• **TASK PROMPT**: Where does the string "computer" appear in the material? Copy each line that holds it.

• **TASK DATA**:
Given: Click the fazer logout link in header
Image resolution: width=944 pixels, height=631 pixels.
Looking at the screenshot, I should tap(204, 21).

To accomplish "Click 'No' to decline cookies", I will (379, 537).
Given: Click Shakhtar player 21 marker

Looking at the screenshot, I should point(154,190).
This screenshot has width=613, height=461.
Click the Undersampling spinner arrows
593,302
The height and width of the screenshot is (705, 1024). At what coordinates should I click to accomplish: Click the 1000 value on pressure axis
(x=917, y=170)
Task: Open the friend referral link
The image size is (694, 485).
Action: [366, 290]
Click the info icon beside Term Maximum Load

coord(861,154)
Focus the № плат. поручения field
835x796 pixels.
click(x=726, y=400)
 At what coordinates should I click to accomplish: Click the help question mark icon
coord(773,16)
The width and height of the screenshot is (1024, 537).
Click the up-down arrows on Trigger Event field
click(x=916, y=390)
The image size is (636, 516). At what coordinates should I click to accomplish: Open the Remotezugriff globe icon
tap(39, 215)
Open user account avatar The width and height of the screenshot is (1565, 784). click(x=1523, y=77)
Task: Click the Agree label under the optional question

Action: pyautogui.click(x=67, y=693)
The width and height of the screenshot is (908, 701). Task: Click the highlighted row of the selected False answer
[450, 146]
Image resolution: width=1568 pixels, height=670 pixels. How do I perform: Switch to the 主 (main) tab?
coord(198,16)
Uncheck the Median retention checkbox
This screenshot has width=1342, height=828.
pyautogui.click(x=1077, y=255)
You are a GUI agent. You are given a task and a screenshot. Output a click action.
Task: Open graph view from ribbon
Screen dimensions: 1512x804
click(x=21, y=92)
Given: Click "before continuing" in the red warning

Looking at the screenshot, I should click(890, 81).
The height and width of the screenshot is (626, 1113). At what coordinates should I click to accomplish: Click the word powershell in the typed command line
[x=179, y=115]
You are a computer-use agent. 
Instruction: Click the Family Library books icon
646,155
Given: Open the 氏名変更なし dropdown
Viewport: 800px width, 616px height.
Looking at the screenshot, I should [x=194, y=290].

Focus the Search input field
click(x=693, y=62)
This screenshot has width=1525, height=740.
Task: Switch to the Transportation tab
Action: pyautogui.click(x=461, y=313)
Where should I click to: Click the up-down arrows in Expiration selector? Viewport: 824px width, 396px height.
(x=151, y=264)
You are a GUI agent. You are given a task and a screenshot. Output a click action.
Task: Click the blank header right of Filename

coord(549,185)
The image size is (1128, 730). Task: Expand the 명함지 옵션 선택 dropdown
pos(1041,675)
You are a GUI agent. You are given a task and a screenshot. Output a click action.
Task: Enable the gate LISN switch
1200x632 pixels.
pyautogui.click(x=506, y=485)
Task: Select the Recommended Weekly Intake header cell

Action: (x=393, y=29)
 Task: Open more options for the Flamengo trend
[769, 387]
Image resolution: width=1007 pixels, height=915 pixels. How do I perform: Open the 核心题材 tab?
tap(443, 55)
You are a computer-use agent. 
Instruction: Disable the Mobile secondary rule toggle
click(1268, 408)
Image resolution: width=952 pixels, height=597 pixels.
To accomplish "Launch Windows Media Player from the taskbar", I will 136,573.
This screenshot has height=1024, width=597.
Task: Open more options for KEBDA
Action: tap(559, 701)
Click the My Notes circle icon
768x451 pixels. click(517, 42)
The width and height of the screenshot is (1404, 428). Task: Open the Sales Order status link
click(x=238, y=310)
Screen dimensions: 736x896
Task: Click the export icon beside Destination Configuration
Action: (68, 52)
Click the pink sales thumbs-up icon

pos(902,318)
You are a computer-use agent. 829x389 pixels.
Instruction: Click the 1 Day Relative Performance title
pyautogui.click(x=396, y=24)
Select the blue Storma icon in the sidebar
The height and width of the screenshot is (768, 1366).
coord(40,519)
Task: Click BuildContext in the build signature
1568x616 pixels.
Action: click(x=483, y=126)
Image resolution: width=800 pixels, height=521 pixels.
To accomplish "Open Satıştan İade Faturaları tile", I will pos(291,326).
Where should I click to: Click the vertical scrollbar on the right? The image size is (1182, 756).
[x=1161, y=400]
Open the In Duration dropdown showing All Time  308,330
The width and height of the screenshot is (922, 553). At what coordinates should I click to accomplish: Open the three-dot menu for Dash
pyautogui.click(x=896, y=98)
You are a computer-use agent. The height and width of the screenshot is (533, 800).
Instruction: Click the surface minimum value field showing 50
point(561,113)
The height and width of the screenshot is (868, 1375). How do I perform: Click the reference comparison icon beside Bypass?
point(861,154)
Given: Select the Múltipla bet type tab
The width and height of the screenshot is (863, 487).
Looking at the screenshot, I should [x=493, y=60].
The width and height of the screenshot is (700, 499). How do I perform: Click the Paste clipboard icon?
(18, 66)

• **ANSWER SPACE**:
You are a computer-use agent. 
You are a computer-use agent. 
You are a computer-use agent. 829x389 pixels.
You are a computer-use agent. The height and width of the screenshot is (533, 800).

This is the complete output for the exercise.